Wednesday 21 March 2012

Where the work is

I am thinking of the office I would have had. (In matters of interior design alone do I plan so far ahead.)

I am thinking of the bookshelves that would have risen from floor to ceiling at one side of the room. Those shelves stuffed with texts running from old favourites – the Hemingways, the Roths, the Steinbecks, The Mambo Kings Play Songs of Love – to newer things, to books I’ve had in online shopping baskets for years but not yet gotten round to buying. Those shelves giving just a little with the weight.

And on the other wall – the way I’m thinking of it now – there would have been paintings. Paintings laid out on canvas by these hands of mine. This one of a jazz trumpeter in white suit, all Tony Manero running into wingless, worldly angel. These others, all three of them, portraits of my guitars. And this self-portrait. And this new one, finished today after getting the news, of the view of my room from behind my computer – everything monochrome except for the blue sky between curtains and the amber scotch in short glass.

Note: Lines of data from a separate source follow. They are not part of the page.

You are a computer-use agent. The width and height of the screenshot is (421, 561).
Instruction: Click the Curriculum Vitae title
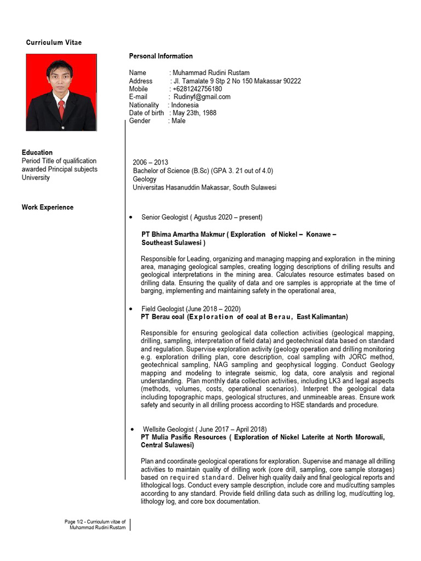pos(54,43)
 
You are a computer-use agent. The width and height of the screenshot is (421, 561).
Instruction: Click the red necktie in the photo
pos(61,108)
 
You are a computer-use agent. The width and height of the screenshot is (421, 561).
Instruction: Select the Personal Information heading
pos(161,56)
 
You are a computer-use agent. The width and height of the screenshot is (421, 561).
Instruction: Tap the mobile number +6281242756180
pos(197,89)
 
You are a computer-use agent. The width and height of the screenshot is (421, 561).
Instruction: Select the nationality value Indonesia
pos(185,105)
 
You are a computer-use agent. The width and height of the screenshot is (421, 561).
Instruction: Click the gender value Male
pos(178,121)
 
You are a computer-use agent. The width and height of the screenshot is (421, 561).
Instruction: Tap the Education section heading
pos(37,152)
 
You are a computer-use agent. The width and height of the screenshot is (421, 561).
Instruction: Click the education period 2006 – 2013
pos(150,163)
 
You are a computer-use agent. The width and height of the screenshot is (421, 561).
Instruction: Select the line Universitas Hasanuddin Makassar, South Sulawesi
pos(204,187)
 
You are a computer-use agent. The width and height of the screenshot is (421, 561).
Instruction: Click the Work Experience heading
pos(48,207)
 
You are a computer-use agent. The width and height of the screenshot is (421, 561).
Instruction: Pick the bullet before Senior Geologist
pos(130,217)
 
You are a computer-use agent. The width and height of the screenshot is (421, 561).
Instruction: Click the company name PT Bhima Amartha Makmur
pos(183,234)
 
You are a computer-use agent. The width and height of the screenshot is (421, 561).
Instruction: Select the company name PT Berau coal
pos(163,317)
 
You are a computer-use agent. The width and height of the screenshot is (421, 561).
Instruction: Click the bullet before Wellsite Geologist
pos(132,429)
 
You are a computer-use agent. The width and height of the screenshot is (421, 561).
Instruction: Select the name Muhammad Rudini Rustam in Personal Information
pos(210,73)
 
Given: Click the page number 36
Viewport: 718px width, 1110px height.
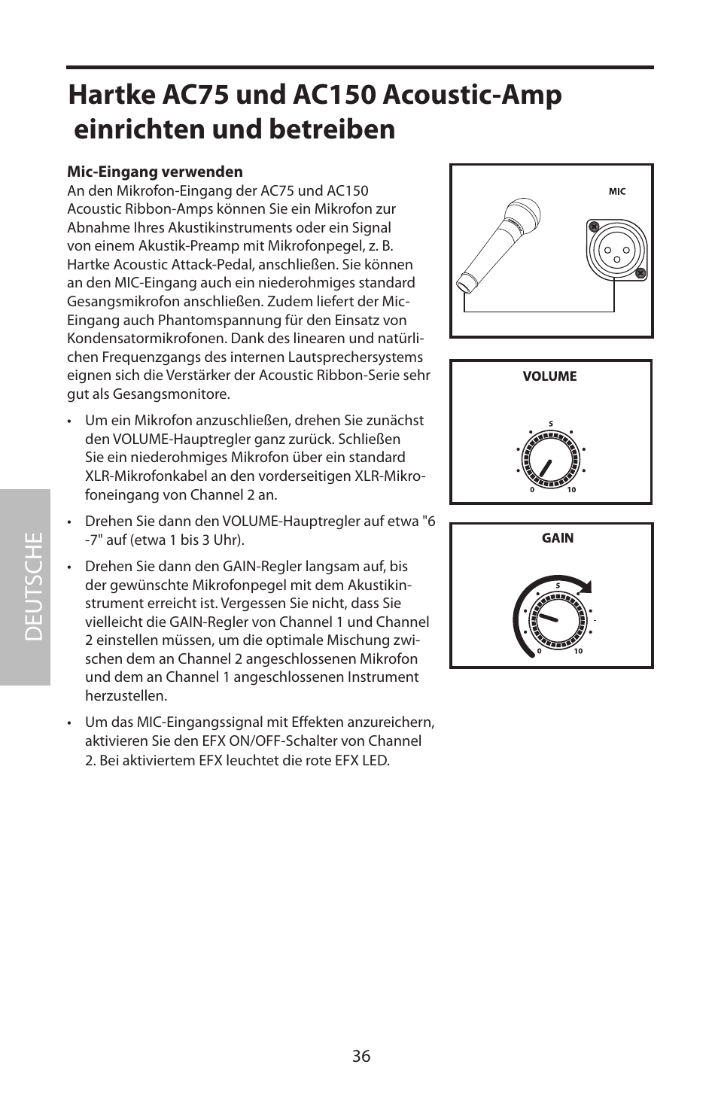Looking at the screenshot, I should [361, 1056].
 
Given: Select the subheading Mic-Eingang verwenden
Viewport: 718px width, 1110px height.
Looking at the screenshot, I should [155, 172].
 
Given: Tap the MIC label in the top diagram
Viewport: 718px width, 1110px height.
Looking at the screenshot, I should [617, 192].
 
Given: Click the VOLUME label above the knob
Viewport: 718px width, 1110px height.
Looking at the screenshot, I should [549, 376].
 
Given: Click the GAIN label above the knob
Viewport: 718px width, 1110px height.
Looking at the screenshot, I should [558, 538].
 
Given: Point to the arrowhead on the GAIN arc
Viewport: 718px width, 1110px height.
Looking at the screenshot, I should [586, 587].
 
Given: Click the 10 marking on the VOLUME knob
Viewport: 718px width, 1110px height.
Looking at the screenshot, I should [571, 490].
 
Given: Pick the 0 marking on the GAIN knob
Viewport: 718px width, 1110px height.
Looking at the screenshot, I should [539, 652].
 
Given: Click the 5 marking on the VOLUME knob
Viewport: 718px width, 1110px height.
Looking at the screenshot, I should [551, 424].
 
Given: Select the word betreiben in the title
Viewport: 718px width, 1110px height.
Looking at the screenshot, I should [330, 129].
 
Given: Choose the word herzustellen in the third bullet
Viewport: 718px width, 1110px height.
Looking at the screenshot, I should [126, 696].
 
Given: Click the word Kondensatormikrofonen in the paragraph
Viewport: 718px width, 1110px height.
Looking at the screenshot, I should [146, 339].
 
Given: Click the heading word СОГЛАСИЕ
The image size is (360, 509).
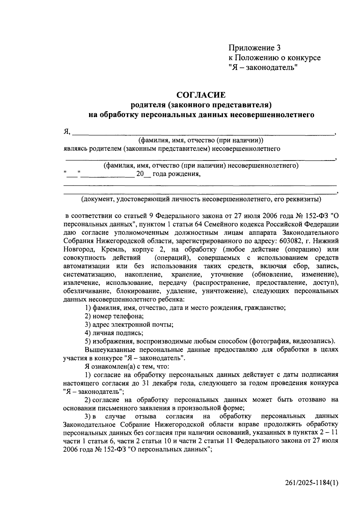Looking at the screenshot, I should tap(201, 95).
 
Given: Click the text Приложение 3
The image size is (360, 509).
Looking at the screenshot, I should tap(254, 48).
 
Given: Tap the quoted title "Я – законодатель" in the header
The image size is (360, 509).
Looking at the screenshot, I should tap(263, 68).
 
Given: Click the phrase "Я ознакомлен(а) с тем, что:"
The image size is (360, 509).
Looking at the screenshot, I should tap(127, 366).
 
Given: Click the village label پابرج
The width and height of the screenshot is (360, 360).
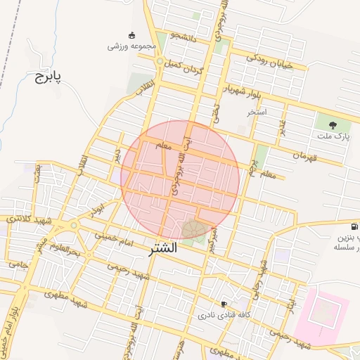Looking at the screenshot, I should pyautogui.click(x=48, y=76).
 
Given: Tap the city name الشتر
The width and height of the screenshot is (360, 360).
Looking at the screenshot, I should pyautogui.click(x=164, y=249).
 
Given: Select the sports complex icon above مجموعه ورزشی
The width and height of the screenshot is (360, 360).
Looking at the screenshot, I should pyautogui.click(x=131, y=35).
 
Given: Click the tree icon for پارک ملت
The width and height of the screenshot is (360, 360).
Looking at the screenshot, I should pyautogui.click(x=323, y=124).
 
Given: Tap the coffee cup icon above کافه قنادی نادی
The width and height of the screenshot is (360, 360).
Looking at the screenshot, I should pyautogui.click(x=224, y=304).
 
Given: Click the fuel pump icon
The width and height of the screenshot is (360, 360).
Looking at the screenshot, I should pyautogui.click(x=353, y=227).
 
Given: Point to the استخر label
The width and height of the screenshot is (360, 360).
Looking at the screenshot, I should pyautogui.click(x=257, y=112).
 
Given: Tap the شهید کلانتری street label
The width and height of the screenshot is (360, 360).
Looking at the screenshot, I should pyautogui.click(x=23, y=219).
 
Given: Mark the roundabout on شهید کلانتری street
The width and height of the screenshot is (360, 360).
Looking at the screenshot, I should pyautogui.click(x=73, y=226).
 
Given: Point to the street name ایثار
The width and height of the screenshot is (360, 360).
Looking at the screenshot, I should pyautogui.click(x=291, y=303).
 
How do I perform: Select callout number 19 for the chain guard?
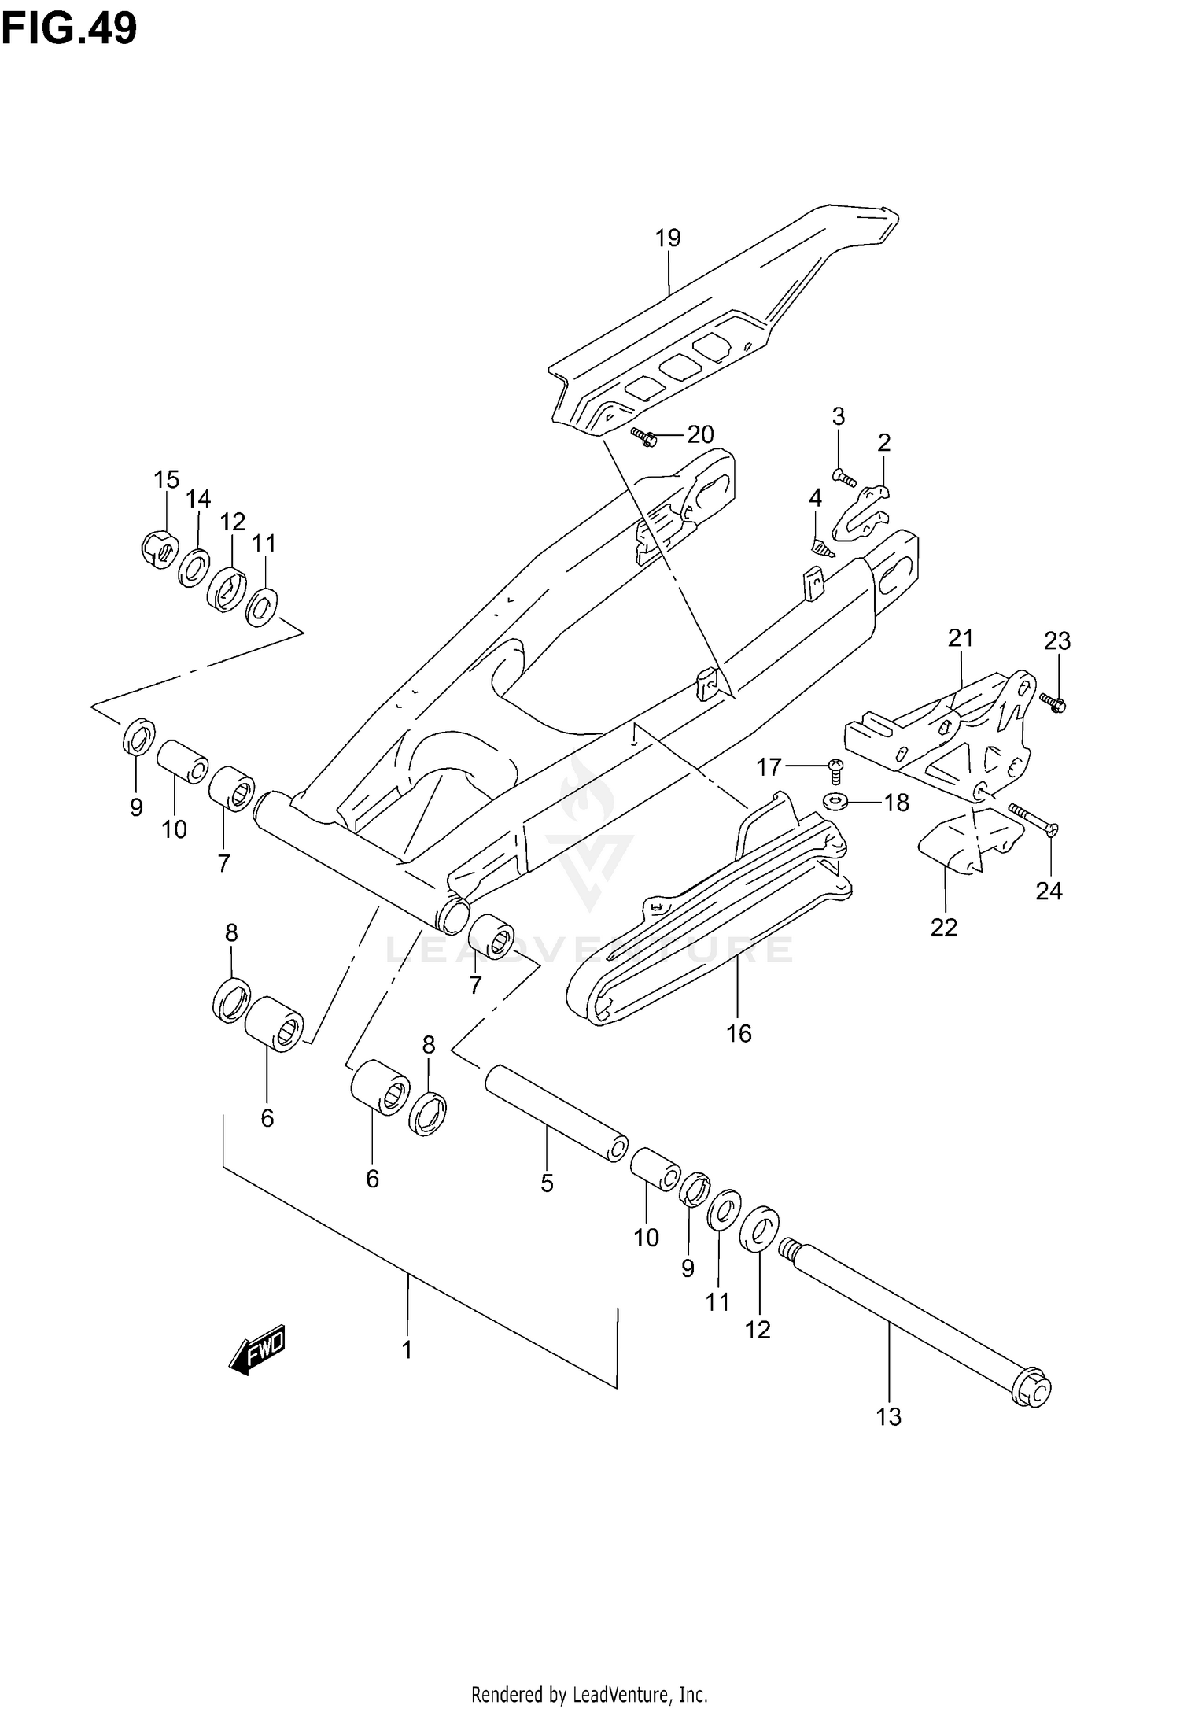pyautogui.click(x=667, y=238)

That whiskey makes me think I’d have a bottle at one end of the bookcase, and so my focus swings again to that side of the room. But not for long.

The desk is where the work is. The work that I was planning for, but which I maybe won’t do now. Sheaves of paper unkempt on top of thinly-varnished pine. A laptop – just the same as the one in the painting – with a few files open on it; all of them unfinished, half-done at best. All of them waiting for me to return, to start back with my typing.

Above that, around that, behind that, the window gives way to wet grey of concrete and damp green of grass. Leaves are out on top of both, browning. Mist hangs in the air, and I can’t make out faces within it, but know – in these thoughts I’m now having – that in each of those forms there is something that links them to me. A wanting to learn, to have more crowding their minds than before they arrived. In some way, or another.

Unclear as they are, there is something permanent about them. Something perpetual. Everymen and Everywomen are the human race’s great winners, because they never alter and they never leave. They’re always anonymous, but they’re always always as well.

They are there now, outside of this daydream, and they will still be there later. Beyond some window or other. My office or not.